John Smith’s Pot-Selling Conviction Brings $42,000 Cash Forfeiture
The former owner of TJ’s Sports Bar agrees to pay $42,000 in cash as part of a guilty plea that brings probation, avoids jail time and lets him keep his Bridge Street home.
By DAVID REID
NORTHAMPTON – John Smith, arrested last October for having 30 pounds of marijuana in his home here, has agreed to the forfeiture of $42,000 in cash to be paid over the next four months, Northampton Media has learned.
The forfeiture deal follows a Jan. 20 hearing in Northampton District Court, where Smith pleaded guilty to possession of marijuana with intent to distribute. Judge Michael Mulcahy approved a plea agreement and handed Smith three years of unsupervised probation and a $50-a-month fee.
Citing Smith’s cooperation with police and the fact that no drugs were dealt out of his home, prosecutors shelved a charge of possessing drugs within 1,000 feet of a school (Bridge Street Elementary School), where a conviction would bring a minimum two-year jail sentence.
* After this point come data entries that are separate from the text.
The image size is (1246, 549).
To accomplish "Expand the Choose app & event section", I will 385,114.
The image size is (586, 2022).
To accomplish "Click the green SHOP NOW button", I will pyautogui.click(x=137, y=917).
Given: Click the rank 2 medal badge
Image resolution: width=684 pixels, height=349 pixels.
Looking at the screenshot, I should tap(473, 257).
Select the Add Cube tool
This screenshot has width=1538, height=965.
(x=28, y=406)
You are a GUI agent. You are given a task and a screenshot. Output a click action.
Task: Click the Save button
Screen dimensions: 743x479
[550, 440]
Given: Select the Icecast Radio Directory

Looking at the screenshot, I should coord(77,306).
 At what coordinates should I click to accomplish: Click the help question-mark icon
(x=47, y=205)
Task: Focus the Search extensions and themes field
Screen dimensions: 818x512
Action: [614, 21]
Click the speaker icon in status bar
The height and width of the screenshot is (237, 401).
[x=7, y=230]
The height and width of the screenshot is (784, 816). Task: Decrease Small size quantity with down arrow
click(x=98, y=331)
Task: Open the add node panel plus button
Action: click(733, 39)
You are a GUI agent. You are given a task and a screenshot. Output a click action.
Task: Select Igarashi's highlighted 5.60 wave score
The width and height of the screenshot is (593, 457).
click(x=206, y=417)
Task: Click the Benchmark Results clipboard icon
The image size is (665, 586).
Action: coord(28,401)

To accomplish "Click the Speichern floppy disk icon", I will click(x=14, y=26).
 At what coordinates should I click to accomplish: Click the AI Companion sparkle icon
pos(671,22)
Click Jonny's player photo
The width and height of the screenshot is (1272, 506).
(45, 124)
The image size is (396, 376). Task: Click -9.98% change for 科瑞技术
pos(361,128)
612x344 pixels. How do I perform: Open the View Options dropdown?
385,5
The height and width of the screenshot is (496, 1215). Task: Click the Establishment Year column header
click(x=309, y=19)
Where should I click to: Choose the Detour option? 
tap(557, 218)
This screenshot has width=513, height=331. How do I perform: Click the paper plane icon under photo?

If Smith violates probation, however, that charge will be reinstated, prosecutors said.
The sentencing deal was worked out between defense lawyer W. Michael Ryan and Assistant Northwestern District Attorney Jeremy Bucci.
At the time of Smith’s arrest, detectives – who had been alerted by a damaged, 5-pound package of marijuana mailed from a California source to Smith’s home at 137 Bridge St. – seized 30 pounds of pot at the house, as well as digital scales, packaging materials and bank records. They also confiscated $3,385 in cash Smith had in his pants pockets. (To see our detailed story on the bust and the Jan. 20 hearing, click here.)
The Forfeiture Agreement
State drug forfeiture laws would have allowed the Northwestern District Attorney’s office to pursue seizing Smith’s entire house and selling it, using the proceeds to fund future drug investigations.
But that’s not the deal the lawyers worked out.
Smith’s home is valued at over $300,000, but he had taken out a home equity loan, which left only about $126,000 in equity.
According to Bucci, the DA’s office decided that, because only the basement floor of the three-story home was used for the drug business, it would seek forfeiture of only one-third of the equity, or about $42,000. Besides, he said, the office wants to avoid being in the real estate business.
The forfeiture agreement that was inked late last month requires Smith to pay off the $42,000 in four equal monthly payments to be made by certified check, Bucci said. A default of the payments, he said, would trigger a forfeiture action against the entire property.
Defense lawyer Ryan tried to put his client’s situation, and the forfeiture, into perspective.
“I would not label the penalty unfair, but it’s certainly severe,” Ryan told Northampton Media today. “The problem is the law, a remnant of the war on drugs. which treats marijuana and heroin equally. It needs revision to reflect our present understanding that marijuana is relatively beneign.”
Smith, who founded Jake’s restaurant on King Street and owned TJ’s bar at 1 Bridge St., runs Birdstone Antiques at 25 Market St. He also owns two mixed-use building at 9 Market St., county records show.